Understanding how edge_index and edge_label_index relate to message passing #6923

davidfstein · 2023-03-15T19:45:36Z

davidfstein
Mar 15, 2023

Hi Everyone,

I'm working on a link prediction project using GNNs. So far I have achieved some promising results, but I wanted to understand the relationship between the edge indices and the message passing process to have more confidence that my results are legitimate. My understanding is that messages are passed between edges held in the "edge_index" attribute, but not between edges in the "edge_label_index" attribute. I believe the "edge_label_index" edges are only used for supervision and/or for assessment. Could anyone confirm if this is true or correct me if I'm wrong?

Thanks!

Answered by wsad1

Mar 16, 2023

Yep you are right.
But one thing to add is that some edges in edge_label_index might be in edge_index, as in some edges might be used for supervision and message passing.

View full answer

wsad1 · 2023-03-16T05:30:32Z

wsad1
Mar 16, 2023
Maintainer

Yep you are right.
But one thing to add is that some edges in edge_label_index might be in edge_index, as in some edges might be used for supervision and message passing.

1 reply

CtrlMj Nov 13, 2025

@wsad1 It's been a while but I'm just gonna ask anyway. If some edges in edge_label_index exist in edge_index, wouldn't that result in data leakage? We are using that subset of edges in our message passing calculations, and then making predictions on that very subset

davidfstein · 2023-03-16T15:38:05Z

davidfstein
Mar 16, 2023
Author

Got it thank you! I implemented my own split to ensure that edge_label_index and edge_index are completely disjoint in the testing and validation data splits. Just wanted to confirm my understanding to rule out data leakage issues.

0 replies

meredith-martz · 2023-06-24T00:51:54Z

meredith-martz
Jun 24, 2023

I'm a bit confused still about edge_label_index and edge_index. I followed the setup of creating a training & validation set plus loaders for each using the Link Prediction on MovieLens tutorial.
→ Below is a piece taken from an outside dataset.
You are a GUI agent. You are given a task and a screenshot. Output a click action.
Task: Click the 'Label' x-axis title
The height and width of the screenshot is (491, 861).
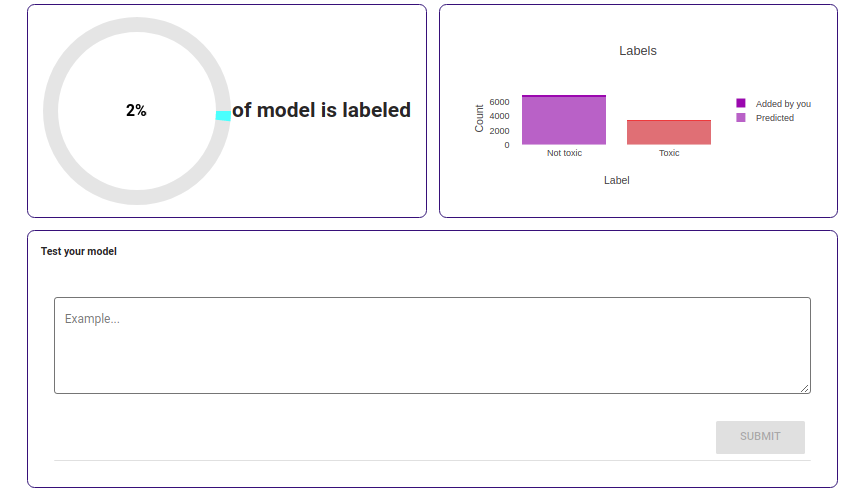(616, 180)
I'm now trying to look at my validation results and assess the incorrect predictions.

I've modified the very last code block from the tutorial to include a list where I keep track of the edges assessed during the validation so that later I can look at the original data using the indices:

from sklearn.metrics import roc_auc_score
preds = []
ground_truths = []
node_a, node_b = [], []
for sampled_data in tqdm(val_loader):
    with torch.no_grad():
        sampled_data.to(device)
        preds.append(model(sampled_data))
        ground_truths.append(sampled_data["user", "rates", "movie"].edge_label)
        node_a += list(np.array(sampled_data["user", "rates", "movie"].edge_label_index[0]))
        node_b += list(np.array(sampled_data["user", "rates", "movie"].edge_label_index[1]))
pred = torch.cat(preds, dim=0).cpu().numpy()
ground_truth = torch.cat(ground_truths, dim=0).cpu().numpy()
auc = roc_auc_score(ground_truth, pred)
print()
print(f"Validation AUC: {auc:.4f}")

Specifically I added:

node_a += list(np.array(sampled_data["user", "rates", "movie"].edge_label_index[0]))
node_b += list(np.array(sampled_data["user", "rates", "movie"].edge_label_index[1]))

which I would have thought would give me a list of the node indices that make up each edge assessed, but when I look at the indices in my lists node_a and node_b, the indices don't match back up to my original data.

For example if I take node_a[i] and node_b[i] where ground_truth[i] == 1, I find that that pair of indices does not exist in my original edges in ("user", "rates", "movie").

Is there some transformation I need to do in order to get the original indices?

3 replies

meredith-martz Jun 24, 2023

I see there are n_id and e_id attributes, but I'm not still not entirely sure how to use these to map back the indices coming out of edge_label_index. The values stored in edge_label_index don't match back to the dimensions of sampled_data["user", "rates", "movie"].e_id.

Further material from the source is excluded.